Matthew Gault
2024-10-18 09:45:00
gizmodo.com
The Federal Trade Commission is investigating tractor manufacturer John Deere over long standing allegations that Deere makes its farm equipment hard to repair. The investigation has been ongoing since 2021, and we know more about it now thanks to a court filing made public on Thursday.
A data analytics company called Hargrove & Associates Inc (HAI) who works for the Association of Equipment Manufacturers (AEM), of which John Deere is a prominent member, filed a court brief in an attempt to quash the FTC’s investigation. The FTC wants HAI to turn over data submitted from AEM about sales, but HAI is saying that the FTC’s request is too broad and could hurt its business.
Court drama aside, HAI spelled out exactly what the FTC is looking for. “The stated purpose of the FTC’s [investigation] is ‘[t]o determine whether Deere & Company, or any other person, has engaged in or is engaging in unfair, deceptive, anticompetitive, collusive, coercive, predatory, exploitative, or exclusionary acts or practices in or affecting commerce related to the repair of agricultural equipment in violation of Section 5 of the Federal Trade Commission Act,’” HAI said in the court records.

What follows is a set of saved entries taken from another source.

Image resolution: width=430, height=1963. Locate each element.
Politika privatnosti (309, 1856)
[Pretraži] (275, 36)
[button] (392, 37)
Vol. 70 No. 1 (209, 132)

John Deere has been notorious for years for making its farm equipment hard to repair. Much like today’s cars, John Deere’s farm equipment comes with a lot of computers. When something simple in one of its tractors or threshers breaks, a farmer can’t just fix it themselves. Even if the farmer has the technical and mechanical know-how to make a simple repair, they often have to return to the manufacturer at great expense. Why? The on-board computers brick the machines until a certified Deere technician flips a switch.
Farmers have been complaining about this for years and Deere has repeatedly promised to make its tractors easier to repair. It lied. John Deere equipment was so hard to repair that it led to an explosion in the used tractor market. Old farm equipment made before the advent of onboard computing sold for a pretty penny because it was easier to repair.

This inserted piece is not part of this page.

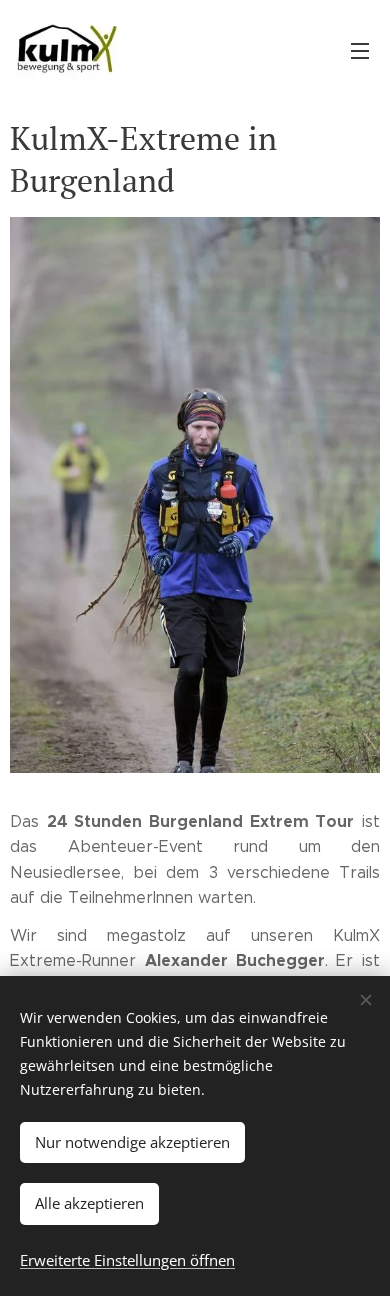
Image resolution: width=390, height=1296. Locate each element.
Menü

In 2022, a group of farmers filed a class action lawsuit against John Deere and accused it of running a repair monopoly. Deere, of course, attempted to get the case dismissed but failed. Last year, the company issued a “memorandum of understanding.” The document was a promise to farmers that it would finally let them repair their own equipment, so long as states didn’t pass any laws around the right to repair.
Chief among Deere’s promises was that it would provide farmers and independent repair shops with the equipment and documentation they needed to repair their equipment. The promises of the memorandum have not come to pass. Senator Elizabeth Warren called Deere out in a letter about all of this on October 2. “Rather than uphold their end of the bargain, John Deere has provided impaired tools and inadequate disclosures,” Warren said in the letter.

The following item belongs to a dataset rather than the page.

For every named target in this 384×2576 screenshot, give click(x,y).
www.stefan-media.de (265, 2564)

Now we know, thanks to HAI’s court filing, that the FTC has been investigating John Deere for at least three years. That’s good news for farmers and anyone who buys groceries.
“We are grateful that the FTC has taken our complaint seriously and is investigating Deere’s conduct. We should be able to fix our own stuff. When farmers can’t access the proprietary software tools which are required to diagnose or complete repairs, that means they have to wait for an authorized technician before they can finish their work,” Nathan Proctor, U.S. PIRG’s senior right to repair campaign director, said in a statement. “The weather doesn’t wait on a dealership’s schedule—a delay could mean the loss of your harvest.”